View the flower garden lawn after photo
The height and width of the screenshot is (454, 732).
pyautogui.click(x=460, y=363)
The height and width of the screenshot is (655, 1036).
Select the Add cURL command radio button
+ + + + + + +
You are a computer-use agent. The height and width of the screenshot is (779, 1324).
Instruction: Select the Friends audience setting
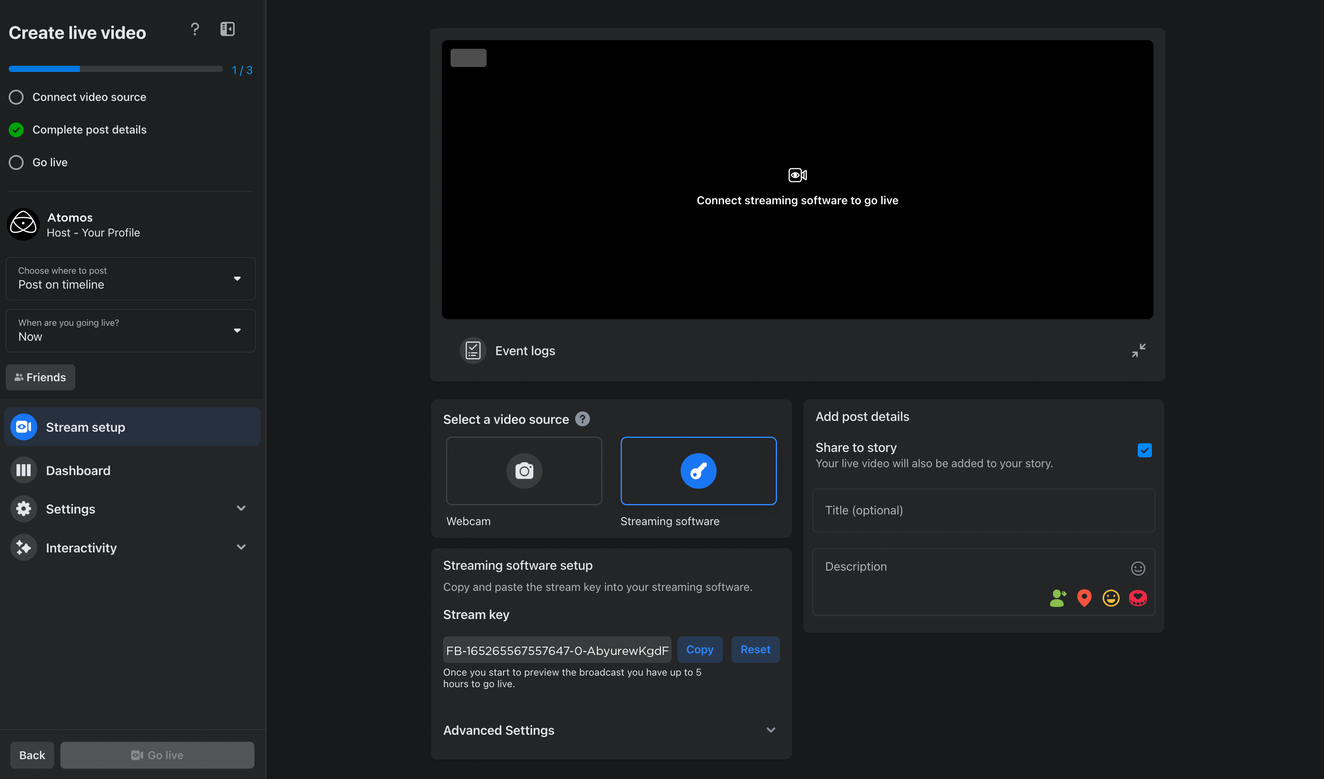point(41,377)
+ + + + + + +
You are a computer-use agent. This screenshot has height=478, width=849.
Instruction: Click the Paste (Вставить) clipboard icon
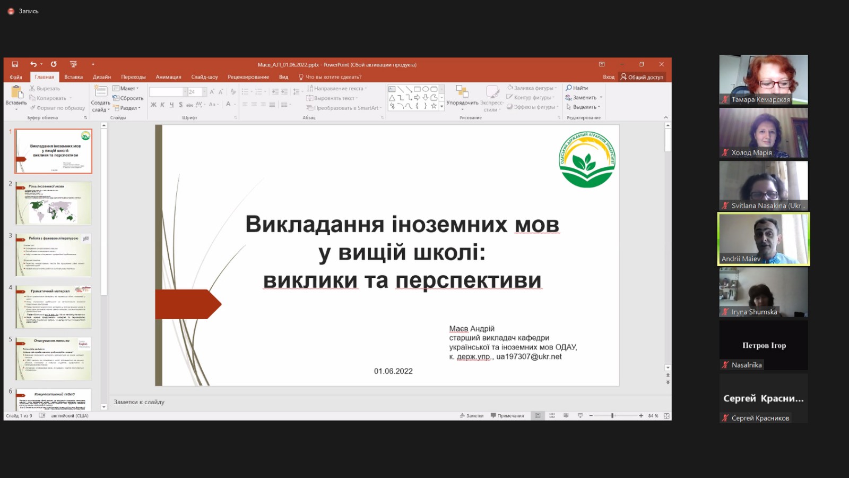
+ + + + + + +
**WHAT YOU SHOULD DO:** Everything from the line with "The height and width of the screenshot is (655, 1036)." through the line with "Select the Add cURL command radio button" should be written out exactly as it appears above, end lines included, and nothing outside that range.

**EXPECTED ANSWER:**
The height and width of the screenshot is (655, 1036).
Select the Add cURL command radio button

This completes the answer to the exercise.